▶ **PROMPT**
Lines from the one containing "Task: Click the city bubble over New Zealand" through the last line of the data are to be returned exactly, both ends included, minus any pictures.

▶ **DATASET RECORDS**
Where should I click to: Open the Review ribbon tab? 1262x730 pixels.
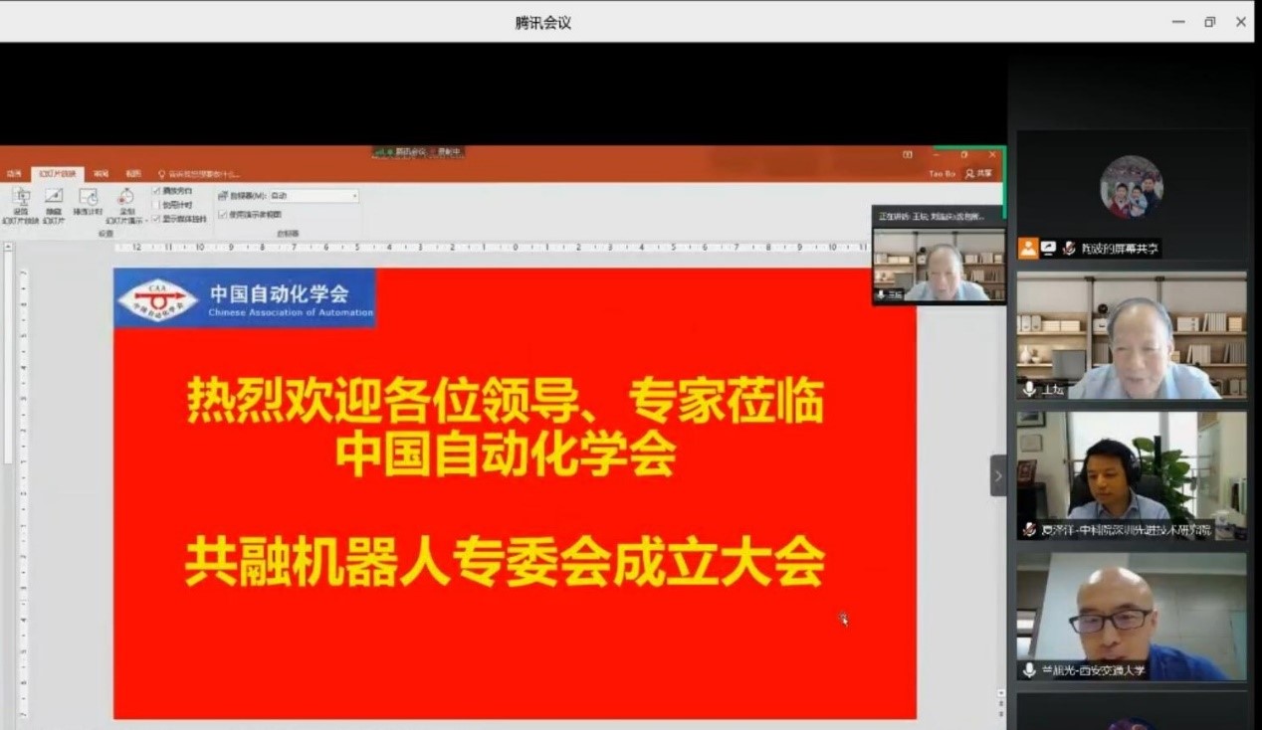point(101,173)
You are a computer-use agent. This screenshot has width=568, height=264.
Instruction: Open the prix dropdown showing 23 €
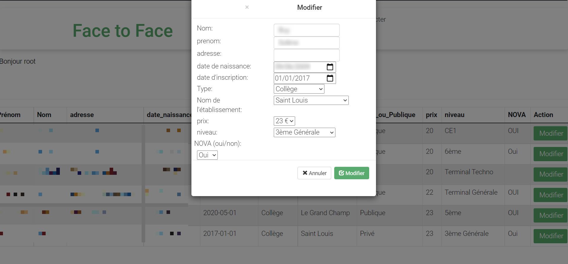coord(284,121)
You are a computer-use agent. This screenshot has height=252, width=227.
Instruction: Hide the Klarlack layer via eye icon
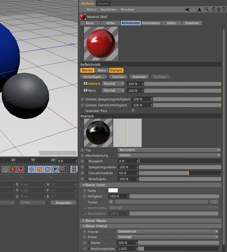tap(85, 84)
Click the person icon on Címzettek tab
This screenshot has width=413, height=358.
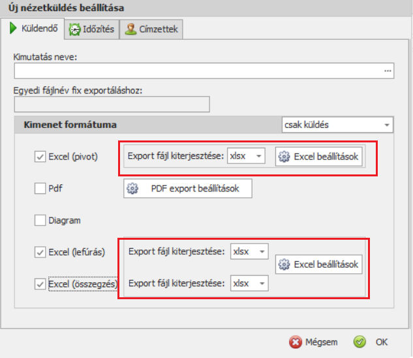tap(130, 29)
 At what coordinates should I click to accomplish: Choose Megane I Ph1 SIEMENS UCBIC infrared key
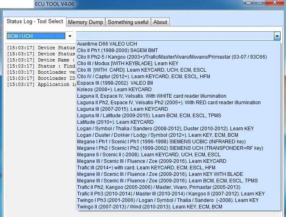tap(161, 141)
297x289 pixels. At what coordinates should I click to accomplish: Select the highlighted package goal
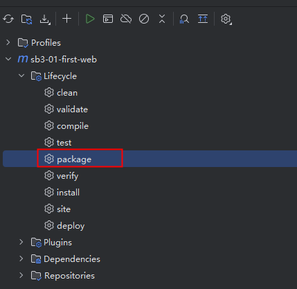pyautogui.click(x=68, y=159)
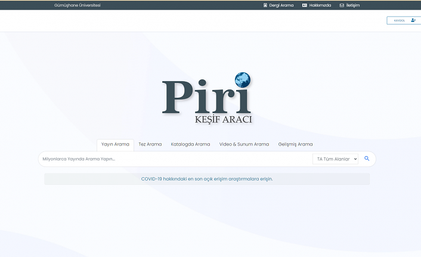Click the Gümüşhane Üniversitesi header link
This screenshot has height=257, width=421.
77,5
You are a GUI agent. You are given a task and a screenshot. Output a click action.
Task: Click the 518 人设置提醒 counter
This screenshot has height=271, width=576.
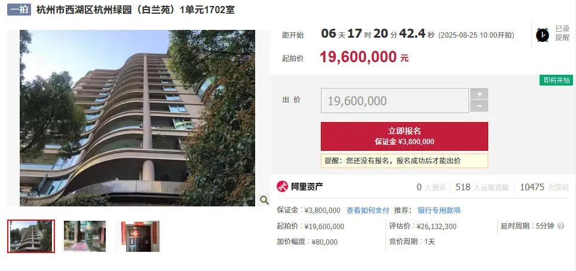482,187
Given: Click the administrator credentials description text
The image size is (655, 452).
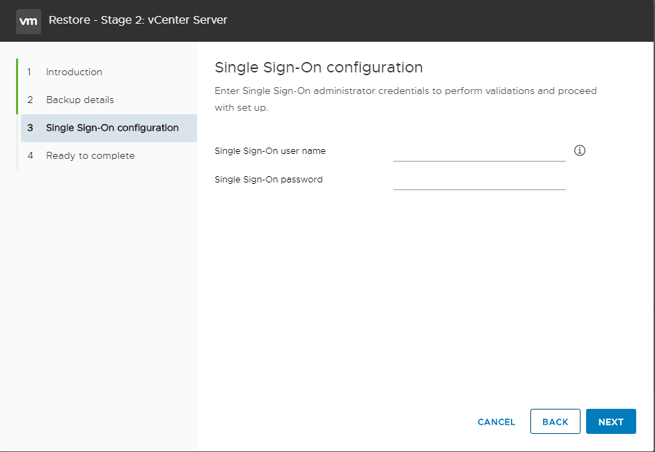Looking at the screenshot, I should (x=406, y=99).
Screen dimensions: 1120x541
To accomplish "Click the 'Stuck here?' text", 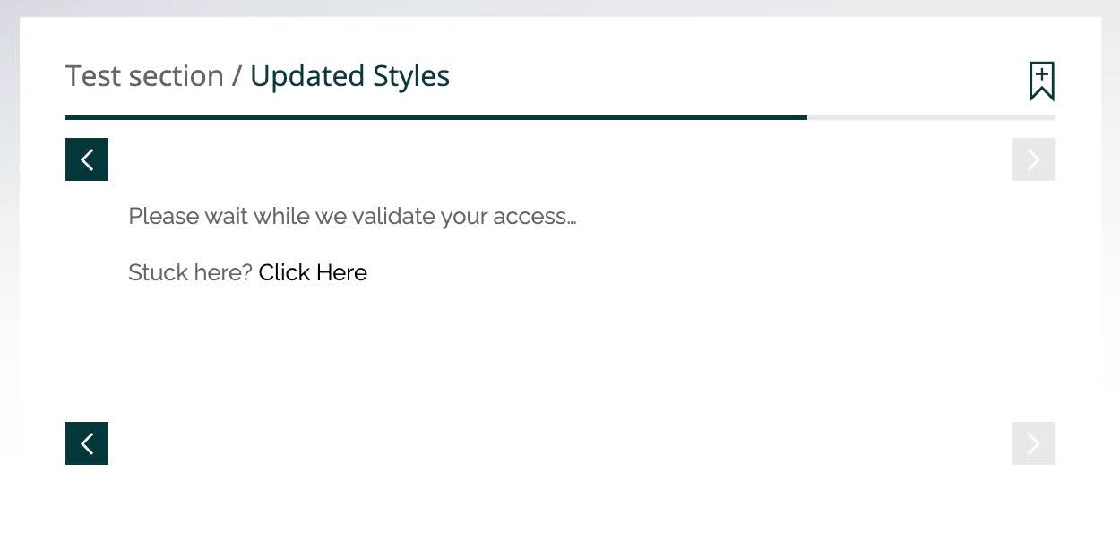I will pyautogui.click(x=190, y=272).
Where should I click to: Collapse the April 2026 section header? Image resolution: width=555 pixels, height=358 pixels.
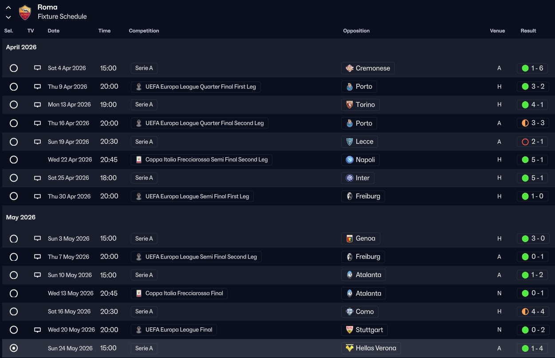(21, 47)
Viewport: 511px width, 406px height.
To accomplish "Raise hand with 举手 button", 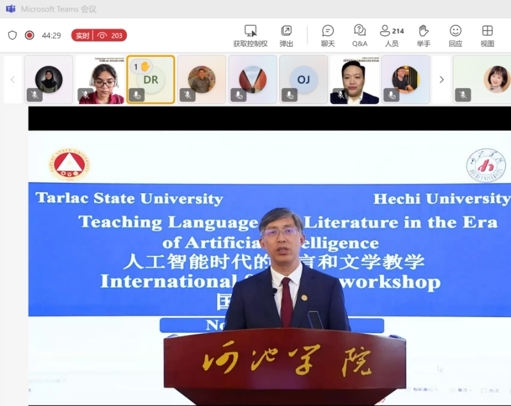I will pyautogui.click(x=423, y=31).
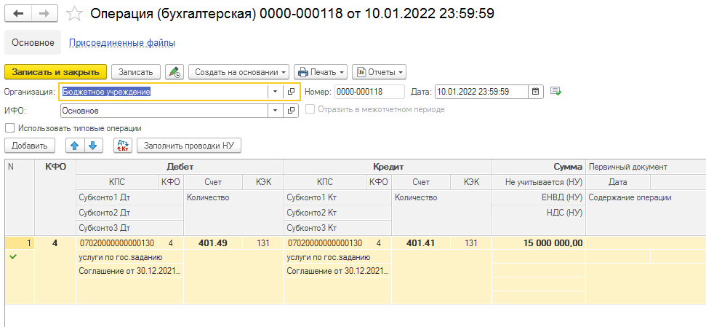Click the green document status icon next to date
This screenshot has width=706, height=327.
[x=556, y=92]
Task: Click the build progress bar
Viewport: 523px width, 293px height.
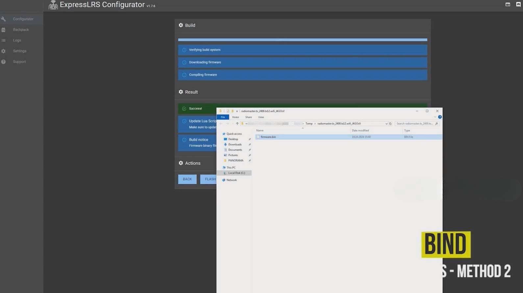Action: (x=302, y=40)
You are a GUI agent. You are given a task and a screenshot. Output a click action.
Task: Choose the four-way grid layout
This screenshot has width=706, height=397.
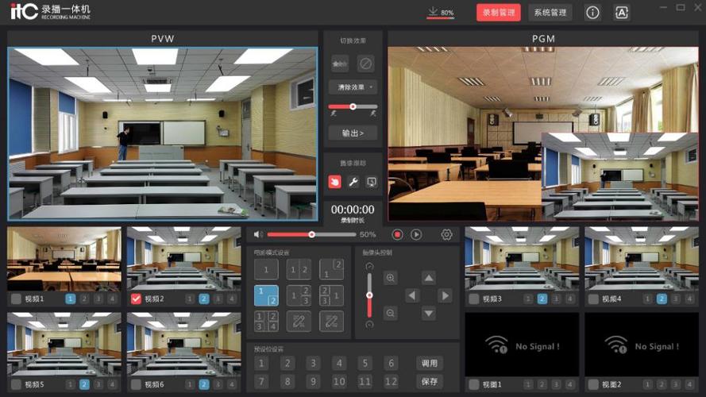point(266,322)
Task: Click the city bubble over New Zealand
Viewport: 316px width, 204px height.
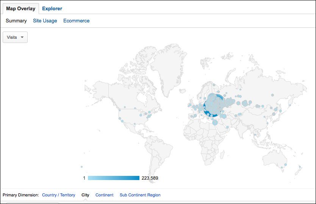Action: pyautogui.click(x=300, y=167)
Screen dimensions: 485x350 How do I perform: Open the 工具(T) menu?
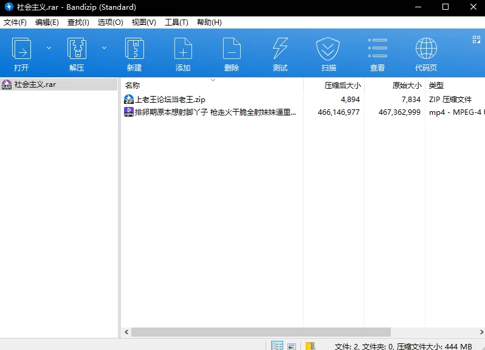[176, 22]
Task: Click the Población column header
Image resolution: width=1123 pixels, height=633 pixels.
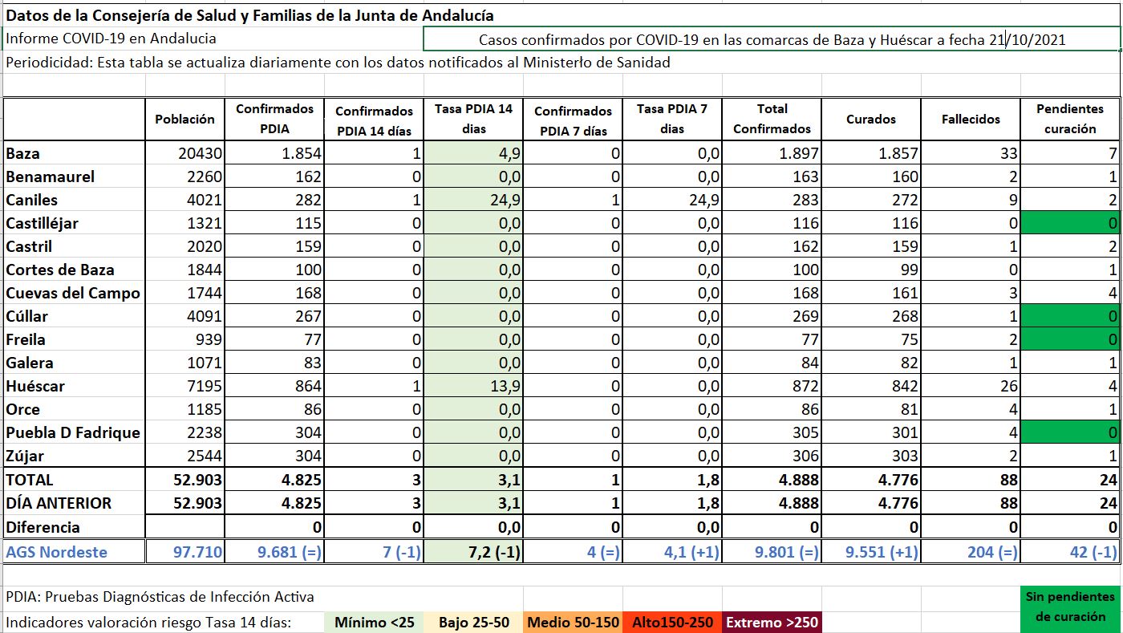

▶ **RESULT OF THIS TASK**
Task: Click the city bubble over New Zealand
Viewport: 316px width, 204px height.
Action: pyautogui.click(x=300, y=167)
Screen dimensions: 485x350 How do I perform: Open the 工具(T) menu?
[176, 22]
Task: Click the Población column header
Image resolution: width=1123 pixels, height=633 pixels.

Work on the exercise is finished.